Sounds sensible right? But real insight generally is sensible like this and they give excellent examples throughout to back it up. Most of the examples succeeded not because they used this strategy, and it should be noted that they have given no proof to their work nor were they able to recognise the success rate of innovation.

It made me think about the companies that I have worked for and the competitors that grabbed some of the marketshare. Certainly they found a characteristic, focussed on it and were rewarded. I could see some validation behind this.

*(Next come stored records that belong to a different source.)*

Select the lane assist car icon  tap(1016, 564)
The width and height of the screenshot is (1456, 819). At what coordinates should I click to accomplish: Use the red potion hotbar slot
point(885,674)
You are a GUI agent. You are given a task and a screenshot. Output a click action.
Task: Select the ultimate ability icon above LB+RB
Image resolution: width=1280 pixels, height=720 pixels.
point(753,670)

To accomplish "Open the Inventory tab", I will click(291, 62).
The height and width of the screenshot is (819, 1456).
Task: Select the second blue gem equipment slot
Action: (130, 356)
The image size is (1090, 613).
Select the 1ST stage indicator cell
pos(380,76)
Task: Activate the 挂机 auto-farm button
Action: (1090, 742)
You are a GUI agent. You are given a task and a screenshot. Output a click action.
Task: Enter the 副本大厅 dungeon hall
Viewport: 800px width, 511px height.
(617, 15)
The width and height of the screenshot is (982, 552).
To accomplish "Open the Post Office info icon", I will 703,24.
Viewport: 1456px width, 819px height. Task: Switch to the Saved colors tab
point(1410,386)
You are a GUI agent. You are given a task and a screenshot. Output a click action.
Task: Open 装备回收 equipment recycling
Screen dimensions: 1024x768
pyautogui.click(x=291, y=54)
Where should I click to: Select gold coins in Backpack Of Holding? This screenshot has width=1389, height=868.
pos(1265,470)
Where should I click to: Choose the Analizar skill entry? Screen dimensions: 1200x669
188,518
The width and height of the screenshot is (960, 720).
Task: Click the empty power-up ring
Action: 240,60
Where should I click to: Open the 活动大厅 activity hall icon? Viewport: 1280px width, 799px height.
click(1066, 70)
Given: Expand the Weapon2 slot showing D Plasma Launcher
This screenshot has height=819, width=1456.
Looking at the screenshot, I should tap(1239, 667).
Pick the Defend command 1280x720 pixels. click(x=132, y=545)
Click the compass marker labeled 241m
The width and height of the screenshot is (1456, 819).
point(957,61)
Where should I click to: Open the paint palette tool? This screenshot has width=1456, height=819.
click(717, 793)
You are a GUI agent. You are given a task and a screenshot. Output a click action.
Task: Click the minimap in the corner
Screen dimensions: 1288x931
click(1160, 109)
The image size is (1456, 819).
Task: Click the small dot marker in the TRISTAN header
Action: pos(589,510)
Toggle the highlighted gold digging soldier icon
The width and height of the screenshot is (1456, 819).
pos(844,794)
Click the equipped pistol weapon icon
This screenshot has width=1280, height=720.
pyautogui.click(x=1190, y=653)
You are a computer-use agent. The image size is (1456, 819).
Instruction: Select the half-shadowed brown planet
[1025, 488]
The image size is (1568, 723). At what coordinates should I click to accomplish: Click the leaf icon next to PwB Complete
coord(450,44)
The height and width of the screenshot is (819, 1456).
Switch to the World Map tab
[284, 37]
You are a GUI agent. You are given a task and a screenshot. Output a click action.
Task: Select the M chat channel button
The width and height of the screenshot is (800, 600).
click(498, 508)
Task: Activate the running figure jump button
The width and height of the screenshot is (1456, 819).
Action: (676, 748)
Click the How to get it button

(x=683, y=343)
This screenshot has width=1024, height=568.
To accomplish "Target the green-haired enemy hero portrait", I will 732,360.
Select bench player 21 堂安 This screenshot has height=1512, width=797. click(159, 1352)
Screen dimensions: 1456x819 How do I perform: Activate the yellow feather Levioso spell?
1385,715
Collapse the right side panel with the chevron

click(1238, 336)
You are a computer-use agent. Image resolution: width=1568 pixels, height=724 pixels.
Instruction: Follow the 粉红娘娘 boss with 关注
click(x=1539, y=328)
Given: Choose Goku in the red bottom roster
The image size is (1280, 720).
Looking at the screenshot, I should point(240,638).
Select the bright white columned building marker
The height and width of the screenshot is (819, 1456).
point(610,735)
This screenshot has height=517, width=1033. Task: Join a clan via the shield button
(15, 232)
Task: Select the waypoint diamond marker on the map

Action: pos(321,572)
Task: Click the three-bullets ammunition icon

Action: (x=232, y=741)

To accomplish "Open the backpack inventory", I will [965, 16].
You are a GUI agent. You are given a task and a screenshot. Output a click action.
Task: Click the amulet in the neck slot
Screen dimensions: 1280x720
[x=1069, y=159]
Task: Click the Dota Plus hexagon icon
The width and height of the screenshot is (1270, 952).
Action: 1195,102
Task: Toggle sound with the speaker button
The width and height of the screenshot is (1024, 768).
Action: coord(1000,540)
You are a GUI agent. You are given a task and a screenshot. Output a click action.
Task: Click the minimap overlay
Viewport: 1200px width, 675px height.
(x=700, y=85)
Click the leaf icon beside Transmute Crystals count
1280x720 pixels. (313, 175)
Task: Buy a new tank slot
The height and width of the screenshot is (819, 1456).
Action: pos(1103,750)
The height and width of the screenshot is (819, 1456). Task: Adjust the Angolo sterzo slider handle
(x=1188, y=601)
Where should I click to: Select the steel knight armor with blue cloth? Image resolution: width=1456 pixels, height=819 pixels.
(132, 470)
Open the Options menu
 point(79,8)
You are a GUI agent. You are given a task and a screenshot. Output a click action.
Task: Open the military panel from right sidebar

Then I was curious about organisations that had actually used this and whether they have garnered success. Nintendo is known to be using it – Wii and 3DS were born and arguably they are having success. What is interesting is that as soon as a company creates differentiating innovations others will try and catch up – just look at Connect as an example. Another described project is the creation of the F-35 fighter jet. This jet was meant to be packaging intra segment opportunity – a navy, marine and airforce plane in one. The product characteristic graph for it is interesting but if you have a look at the project which is now eight years overdue and with a price tag of $1 trillion dollars you have to wonder whether it was worth it. Interestingly constant change of requirements has been labelled the cause for the blow out. So maybe the product charactistics were a too simplistic approach to the strategic problem?

But it did make me think about how this might apply to Agile. A graph could easily be made to demonstrate the differences between Agile and Waterfall. Similarly one for Scrum and Kanban. One can be created to define the opportunity that exists in the market. I have seen one done for managers and leaders – of what their current characteristics are versus what the strategy was to move them to it. It made me consider the Rightshifting proposition and the characteristics of the Analytic versus Synergistic mindset. 

This is a simplistic version of it, and no doubt I will have some (all?) elements wrong (read the 10% as low focus on and 90% as high focus on). Where can this graph be improved/corrected? What sort of things can we consider from a strategic perspective?

Lastly, whilst I do believe there is value in reading the book you should open yourself up to other thoughts in the community. The Blue Ocean Strategy has had many scathing reviews of it. Many of the points in the less than positive reviews I do feel are valid. Personally it is just another really simple tool that you can add to your toolbox. You won’t use it everyday, but one day you might need to take this tool out.